*** Opening of Exercise material ***
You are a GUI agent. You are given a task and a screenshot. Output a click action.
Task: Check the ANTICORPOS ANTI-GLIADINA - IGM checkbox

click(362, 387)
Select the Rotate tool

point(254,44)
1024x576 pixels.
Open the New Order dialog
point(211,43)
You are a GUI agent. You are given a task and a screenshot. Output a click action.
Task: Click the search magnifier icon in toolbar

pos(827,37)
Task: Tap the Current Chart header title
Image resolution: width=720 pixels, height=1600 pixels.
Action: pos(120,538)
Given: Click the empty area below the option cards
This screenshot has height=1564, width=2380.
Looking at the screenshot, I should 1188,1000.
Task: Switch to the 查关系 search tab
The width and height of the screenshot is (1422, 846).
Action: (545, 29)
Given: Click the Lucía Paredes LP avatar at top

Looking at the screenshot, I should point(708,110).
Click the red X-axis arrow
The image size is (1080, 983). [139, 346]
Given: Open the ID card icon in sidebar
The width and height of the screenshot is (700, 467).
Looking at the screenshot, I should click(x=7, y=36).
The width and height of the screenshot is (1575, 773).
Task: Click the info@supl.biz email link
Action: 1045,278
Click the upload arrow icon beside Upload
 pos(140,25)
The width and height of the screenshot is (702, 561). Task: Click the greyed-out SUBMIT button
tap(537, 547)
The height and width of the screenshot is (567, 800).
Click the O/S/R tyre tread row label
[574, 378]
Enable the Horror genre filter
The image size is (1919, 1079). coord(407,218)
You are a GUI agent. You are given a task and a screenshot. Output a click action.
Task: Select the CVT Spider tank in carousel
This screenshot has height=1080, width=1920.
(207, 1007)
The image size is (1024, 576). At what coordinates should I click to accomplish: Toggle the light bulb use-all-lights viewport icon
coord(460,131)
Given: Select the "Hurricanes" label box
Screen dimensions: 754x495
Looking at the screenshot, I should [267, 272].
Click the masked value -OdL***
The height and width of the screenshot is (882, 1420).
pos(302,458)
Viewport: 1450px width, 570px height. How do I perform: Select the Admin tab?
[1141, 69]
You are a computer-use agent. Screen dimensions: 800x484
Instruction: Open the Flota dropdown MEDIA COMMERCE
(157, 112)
*** Close of Exercise material ***
Task directions -> Word for word, return each of the entries.

Result ->
You are a GUI agent. You are given a task and a screenshot. Output a click action.
Task: Check the ANTICORPOS ANTI-GLIADINA - IGM checkbox

click(362, 387)
Select the Rotate tool

point(254,44)
1024x576 pixels.
Open the New Order dialog
point(211,43)
You are a GUI agent. You are given a task and a screenshot. Output a click action.
Task: Click the search magnifier icon in toolbar

pos(827,37)
Task: Tap the Current Chart header title
Image resolution: width=720 pixels, height=1600 pixels.
Action: pos(120,538)
Given: Click the empty area below the option cards
This screenshot has height=1564, width=2380.
Looking at the screenshot, I should 1188,1000.
Task: Switch to the 查关系 search tab
The width and height of the screenshot is (1422, 846).
Action: (545, 29)
Given: Click the Lucía Paredes LP avatar at top

Looking at the screenshot, I should point(708,110).
Click the red X-axis arrow
The image size is (1080, 983). [139, 346]
Given: Open the ID card icon in sidebar
The width and height of the screenshot is (700, 467).
Looking at the screenshot, I should click(x=7, y=36).
The width and height of the screenshot is (1575, 773).
Task: Click the info@supl.biz email link
Action: 1045,278
Click the upload arrow icon beside Upload
 pos(140,25)
The width and height of the screenshot is (702, 561). Task: Click the greyed-out SUBMIT button
tap(537, 547)
The height and width of the screenshot is (567, 800).
Click the O/S/R tyre tread row label
[574, 378]
Enable the Horror genre filter
The image size is (1919, 1079). coord(407,218)
You are a GUI agent. You are given a task and a screenshot. Output a click action.
Task: Select the CVT Spider tank in carousel
This screenshot has height=1080, width=1920.
(207, 1007)
The image size is (1024, 576). At what coordinates should I click to accomplish: Toggle the light bulb use-all-lights viewport icon
coord(460,131)
Given: Select the "Hurricanes" label box
Screen dimensions: 754x495
Looking at the screenshot, I should [267, 272].
Click the masked value -OdL***
The height and width of the screenshot is (882, 1420).
pos(302,458)
Viewport: 1450px width, 570px height. How do I perform: Select the Admin tab?
[1141, 69]
You are a computer-use agent. Screen dimensions: 800x484
Instruction: Open the Flota dropdown MEDIA COMMERCE
(157, 112)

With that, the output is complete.